#### What is asked
a – Write out the passage of the fabric finishing article that begins with the words containing "Finishing relies on" and ends with "costly and wasteful.".
b – According to the fabric finishing article, how much of WT Johnson's production is stopped on inspection because of weft misalignment?
c – Pick up the fabric finishing article after its last sentence and carry it on.

#### Page excerpt
>> start

Detecting Misalignment for Efficient, Sustainable Fabric Finishing

A member of WT Johnson staff checks rolls of fabric in front of a large red metal finishing machine.
Finishing relies on the skills of experienced staff to ensure consistency and quality. Image: WT Johnson & Sons

Finishing is crucial to the textile manufacturing process, giving luxury fabrics unique properties such as their shine, softness, or even functions like insect repellence or flame retardance. It also comes with a margin for error, where small differences in tension across the fabric can lead to distortion that proves costly and wasteful.

WT Johnson is a global leader in luxury woollen and worsted fabric finishing, working with manufacturers and brands from all over the world. Building on its relationships with Future Fashion Factory researchers, the historic company is developing a new system that can spot weft misalignment as it happens, giving the skilled team opportunities to correct the issue, ensure consistency, and minimise waste during a key manufacturing process.

One of the key criteria that buyers assess is the straightness of the weft – the yarns that are woven horizontally through the fabric. Any imbalance in tension across the fabric as it goes through machines during finishing can lead to the weft being distorted: if it is not completely straight and at a right angle to the vertical yarns (the warp), the whole batch of fabric can fail a quality assessment.

Although WT Johnson’s skilled team monitor the fabric closely as it enters each machine, there is still a margin for error. On inspection as much as 1.5% of the company’s production is stopped as a result of weft misalignment, which then requires significant time, energy and cost to fix.

>> end

#### Excerpted data

>> start

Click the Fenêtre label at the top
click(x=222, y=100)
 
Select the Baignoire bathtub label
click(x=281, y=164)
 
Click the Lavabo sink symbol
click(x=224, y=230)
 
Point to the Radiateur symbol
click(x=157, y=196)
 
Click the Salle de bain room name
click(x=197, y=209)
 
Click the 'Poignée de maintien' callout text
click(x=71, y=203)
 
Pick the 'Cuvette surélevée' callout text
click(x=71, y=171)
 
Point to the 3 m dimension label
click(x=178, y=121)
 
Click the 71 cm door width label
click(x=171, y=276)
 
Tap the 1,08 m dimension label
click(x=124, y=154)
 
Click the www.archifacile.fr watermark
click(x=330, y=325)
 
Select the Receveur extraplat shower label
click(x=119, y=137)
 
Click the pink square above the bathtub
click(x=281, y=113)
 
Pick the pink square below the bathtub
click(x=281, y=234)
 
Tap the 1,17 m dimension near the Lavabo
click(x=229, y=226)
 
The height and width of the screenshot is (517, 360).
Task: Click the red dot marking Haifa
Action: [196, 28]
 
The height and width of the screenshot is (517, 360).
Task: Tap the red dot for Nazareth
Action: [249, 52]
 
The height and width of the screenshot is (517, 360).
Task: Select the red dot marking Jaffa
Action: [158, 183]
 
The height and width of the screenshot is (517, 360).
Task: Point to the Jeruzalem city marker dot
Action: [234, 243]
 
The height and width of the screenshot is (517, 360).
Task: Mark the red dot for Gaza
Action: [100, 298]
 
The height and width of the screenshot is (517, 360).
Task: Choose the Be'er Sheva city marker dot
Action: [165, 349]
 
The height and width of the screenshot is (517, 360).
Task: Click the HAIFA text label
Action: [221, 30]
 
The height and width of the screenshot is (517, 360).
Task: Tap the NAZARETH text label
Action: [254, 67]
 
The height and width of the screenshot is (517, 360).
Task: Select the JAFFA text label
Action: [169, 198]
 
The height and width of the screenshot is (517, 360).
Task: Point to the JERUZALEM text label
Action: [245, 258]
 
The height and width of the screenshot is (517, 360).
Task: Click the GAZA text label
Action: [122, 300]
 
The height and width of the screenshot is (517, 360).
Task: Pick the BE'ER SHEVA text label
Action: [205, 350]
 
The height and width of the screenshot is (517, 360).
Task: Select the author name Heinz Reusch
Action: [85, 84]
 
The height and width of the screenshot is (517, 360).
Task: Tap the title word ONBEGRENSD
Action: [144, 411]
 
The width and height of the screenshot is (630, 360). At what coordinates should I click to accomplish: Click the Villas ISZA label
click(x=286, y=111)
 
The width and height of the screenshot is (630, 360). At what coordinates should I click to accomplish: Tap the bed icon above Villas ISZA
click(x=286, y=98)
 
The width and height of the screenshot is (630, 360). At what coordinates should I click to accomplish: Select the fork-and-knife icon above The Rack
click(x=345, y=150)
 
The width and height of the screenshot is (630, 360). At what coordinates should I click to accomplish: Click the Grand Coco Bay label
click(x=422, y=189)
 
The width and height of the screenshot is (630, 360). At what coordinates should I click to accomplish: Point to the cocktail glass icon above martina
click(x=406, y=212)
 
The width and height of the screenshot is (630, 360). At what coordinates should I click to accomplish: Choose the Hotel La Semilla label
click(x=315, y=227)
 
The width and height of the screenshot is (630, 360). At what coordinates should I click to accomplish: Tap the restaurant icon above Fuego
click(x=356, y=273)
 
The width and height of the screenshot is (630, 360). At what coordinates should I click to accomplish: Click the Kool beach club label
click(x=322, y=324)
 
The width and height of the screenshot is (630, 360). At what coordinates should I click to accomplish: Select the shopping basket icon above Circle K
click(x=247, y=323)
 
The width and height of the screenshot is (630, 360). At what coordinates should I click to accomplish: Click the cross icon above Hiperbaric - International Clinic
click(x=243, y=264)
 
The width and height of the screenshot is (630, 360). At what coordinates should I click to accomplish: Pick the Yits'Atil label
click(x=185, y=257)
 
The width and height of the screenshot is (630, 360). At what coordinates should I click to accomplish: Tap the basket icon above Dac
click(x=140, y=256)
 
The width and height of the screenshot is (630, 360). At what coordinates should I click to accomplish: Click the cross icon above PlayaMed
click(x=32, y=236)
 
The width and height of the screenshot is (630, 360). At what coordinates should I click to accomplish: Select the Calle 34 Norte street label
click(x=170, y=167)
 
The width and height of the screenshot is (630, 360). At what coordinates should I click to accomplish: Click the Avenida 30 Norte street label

>> end

#### Results of the tasks
a –
Finishing relies on the skills of experienced staff to ensure consistency and quality. Image: WT Johnson & Sons

Finishing is crucial to the textile manufacturing process, giving luxury fabrics unique properties such as their shine, softness, or even functions like insect repellence or flame retardance. It also comes with a margin for error, where small differences in tension across the fabric can lead to distortion that proves costly and wasteful.

b – As much as 1.5%.

c –
“Getting weft alignment right first time is the biggest day-to-day problem we face,” explains Alan Dolley, Technical Manager at WT Johnson.

“Every dyer and finisher in the world has this problem and re-processing fabric can be disastrous: it causes production delays and uses energy, water and chemicals. There is a big market opportunity for an effective solution.”

To explore a new system that could minimise the waste and cost implications of weft misalignment, WT Johnson built on its existing relationships with academic partners at the University of Leeds.

Collaborating with sensing expert Dr Zhiqiang Zhang from the university’s School of Electrical Engineering and textile technologist Professor Ningtao Mao, who worked with WT Johnson on a Future Fashion Factory-supported project last year, the team developed a prototype system to detect the misalignment as it occurs.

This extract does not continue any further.